▶ _Text to read_:

Who can advise what the limits of torque in the cam threads are? Can the internal threads handle as much torque as the fastener itself? My cams are made from the stock 928 cam castings.

PorKen

How about going to a high strength M10 stud and (flange) nut? A stud would use all of the possible bolt threads in the cams.

There is plenty of room under the distributor rotors.

GregBBRD

Carl, I thought quite a bit about making these, several years ago...and finally "chickened out". I finally came to the conclusion that there's a whole bunch more going on here, than initially meets the eye.

Looking at the stock triangular cam drive piece...it is completely machined...everywhere. There is no clue that it is cast (until it breaks), right?

Why would Porsche do that? Why would they go to the extra cost of making a casting and then machine that? It would be much cheaper (and much easier) to make this part out of a stick of billet steel, puking them out of a CNC lathe, right? Casting and then machining? Seems really dumb, right?

▶ _Set problem_: In the forum thread above on cam thread torque, why does PorKen propose a high-strength M10 stud with a flange nut?

▶ _Dataset_:
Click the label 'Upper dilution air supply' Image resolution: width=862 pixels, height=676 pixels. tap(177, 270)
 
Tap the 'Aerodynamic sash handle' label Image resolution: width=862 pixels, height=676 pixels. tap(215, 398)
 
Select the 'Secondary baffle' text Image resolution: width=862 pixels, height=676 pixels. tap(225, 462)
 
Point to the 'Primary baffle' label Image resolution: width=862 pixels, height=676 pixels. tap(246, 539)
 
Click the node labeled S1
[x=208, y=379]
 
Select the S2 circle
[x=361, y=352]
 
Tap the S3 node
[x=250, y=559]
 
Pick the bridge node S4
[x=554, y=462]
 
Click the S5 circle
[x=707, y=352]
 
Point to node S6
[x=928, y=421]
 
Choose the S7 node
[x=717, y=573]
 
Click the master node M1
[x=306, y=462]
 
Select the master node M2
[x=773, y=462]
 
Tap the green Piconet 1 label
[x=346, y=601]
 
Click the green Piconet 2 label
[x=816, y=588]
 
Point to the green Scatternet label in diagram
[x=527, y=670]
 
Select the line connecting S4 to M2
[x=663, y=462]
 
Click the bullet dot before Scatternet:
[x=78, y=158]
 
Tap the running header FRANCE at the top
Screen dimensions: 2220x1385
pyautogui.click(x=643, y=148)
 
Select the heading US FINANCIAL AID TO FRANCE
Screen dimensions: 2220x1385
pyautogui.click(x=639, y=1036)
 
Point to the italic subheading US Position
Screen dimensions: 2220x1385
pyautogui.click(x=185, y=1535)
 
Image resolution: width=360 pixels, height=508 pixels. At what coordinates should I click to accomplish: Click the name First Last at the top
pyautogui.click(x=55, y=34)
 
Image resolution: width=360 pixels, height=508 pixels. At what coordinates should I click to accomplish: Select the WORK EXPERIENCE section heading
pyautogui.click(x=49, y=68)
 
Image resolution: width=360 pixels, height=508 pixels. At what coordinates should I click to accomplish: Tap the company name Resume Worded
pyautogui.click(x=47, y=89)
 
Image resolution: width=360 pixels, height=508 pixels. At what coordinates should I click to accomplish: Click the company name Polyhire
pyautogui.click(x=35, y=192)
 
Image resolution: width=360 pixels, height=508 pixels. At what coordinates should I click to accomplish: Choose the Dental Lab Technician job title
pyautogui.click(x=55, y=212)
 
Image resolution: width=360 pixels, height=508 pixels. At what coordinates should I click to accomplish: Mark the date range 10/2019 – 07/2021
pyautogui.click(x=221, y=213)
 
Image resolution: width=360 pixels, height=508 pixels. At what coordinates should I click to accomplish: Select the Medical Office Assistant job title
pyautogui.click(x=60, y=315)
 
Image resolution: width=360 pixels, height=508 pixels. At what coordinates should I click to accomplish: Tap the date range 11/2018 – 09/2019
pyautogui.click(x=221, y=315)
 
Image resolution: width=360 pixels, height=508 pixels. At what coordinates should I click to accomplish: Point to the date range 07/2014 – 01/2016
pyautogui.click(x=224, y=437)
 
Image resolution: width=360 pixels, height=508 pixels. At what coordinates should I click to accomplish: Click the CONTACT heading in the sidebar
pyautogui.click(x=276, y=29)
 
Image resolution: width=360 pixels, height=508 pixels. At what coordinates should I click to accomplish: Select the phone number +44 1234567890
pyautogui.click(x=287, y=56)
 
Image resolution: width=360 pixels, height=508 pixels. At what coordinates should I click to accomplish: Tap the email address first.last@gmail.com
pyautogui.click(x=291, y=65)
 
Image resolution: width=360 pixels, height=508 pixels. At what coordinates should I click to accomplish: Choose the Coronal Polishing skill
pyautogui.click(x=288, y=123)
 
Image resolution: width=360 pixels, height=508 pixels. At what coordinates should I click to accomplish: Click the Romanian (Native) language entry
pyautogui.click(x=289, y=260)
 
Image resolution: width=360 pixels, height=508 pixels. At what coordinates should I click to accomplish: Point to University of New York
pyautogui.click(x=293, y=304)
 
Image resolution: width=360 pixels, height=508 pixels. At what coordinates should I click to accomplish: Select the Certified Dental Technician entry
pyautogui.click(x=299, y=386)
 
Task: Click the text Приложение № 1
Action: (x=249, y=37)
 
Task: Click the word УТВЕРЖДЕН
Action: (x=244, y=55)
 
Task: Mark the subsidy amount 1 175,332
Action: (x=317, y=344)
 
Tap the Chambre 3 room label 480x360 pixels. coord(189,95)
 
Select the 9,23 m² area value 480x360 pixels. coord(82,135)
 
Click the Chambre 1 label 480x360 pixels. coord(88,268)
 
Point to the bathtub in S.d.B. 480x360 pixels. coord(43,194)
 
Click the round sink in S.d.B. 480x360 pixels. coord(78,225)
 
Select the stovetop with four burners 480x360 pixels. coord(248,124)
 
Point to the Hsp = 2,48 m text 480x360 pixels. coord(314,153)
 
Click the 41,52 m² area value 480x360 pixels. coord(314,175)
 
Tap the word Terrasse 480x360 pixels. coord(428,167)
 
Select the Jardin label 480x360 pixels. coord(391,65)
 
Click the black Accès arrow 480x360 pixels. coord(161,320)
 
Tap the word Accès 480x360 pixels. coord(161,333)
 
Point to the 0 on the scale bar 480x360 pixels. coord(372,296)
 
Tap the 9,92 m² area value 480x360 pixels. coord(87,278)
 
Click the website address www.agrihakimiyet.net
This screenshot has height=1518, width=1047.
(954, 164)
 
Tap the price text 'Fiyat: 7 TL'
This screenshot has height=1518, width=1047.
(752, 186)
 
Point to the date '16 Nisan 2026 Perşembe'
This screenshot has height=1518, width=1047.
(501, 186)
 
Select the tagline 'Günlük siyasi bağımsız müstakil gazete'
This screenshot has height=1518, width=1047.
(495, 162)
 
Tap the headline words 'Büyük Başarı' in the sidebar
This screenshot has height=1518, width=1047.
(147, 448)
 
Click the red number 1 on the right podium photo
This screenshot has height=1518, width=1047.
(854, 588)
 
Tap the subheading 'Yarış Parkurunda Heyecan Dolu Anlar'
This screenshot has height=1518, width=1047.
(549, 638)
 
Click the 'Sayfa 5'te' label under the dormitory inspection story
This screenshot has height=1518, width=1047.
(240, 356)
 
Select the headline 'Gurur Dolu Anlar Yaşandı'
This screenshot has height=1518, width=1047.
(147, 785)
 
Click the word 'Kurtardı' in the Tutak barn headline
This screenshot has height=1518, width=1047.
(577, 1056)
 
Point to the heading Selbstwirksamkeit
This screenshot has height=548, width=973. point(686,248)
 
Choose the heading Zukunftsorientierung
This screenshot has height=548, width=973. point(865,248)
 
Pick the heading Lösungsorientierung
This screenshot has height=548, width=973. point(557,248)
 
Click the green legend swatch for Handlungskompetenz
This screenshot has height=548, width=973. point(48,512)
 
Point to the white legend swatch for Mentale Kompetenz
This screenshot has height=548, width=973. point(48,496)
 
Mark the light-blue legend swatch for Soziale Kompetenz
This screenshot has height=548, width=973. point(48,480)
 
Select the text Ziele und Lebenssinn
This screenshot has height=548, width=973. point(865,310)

▶ _Problem solution_: A stud would use all of the possible bolt threads in the cams. PorKen also notes that there is plenty of room under the distributor rotors to fit one.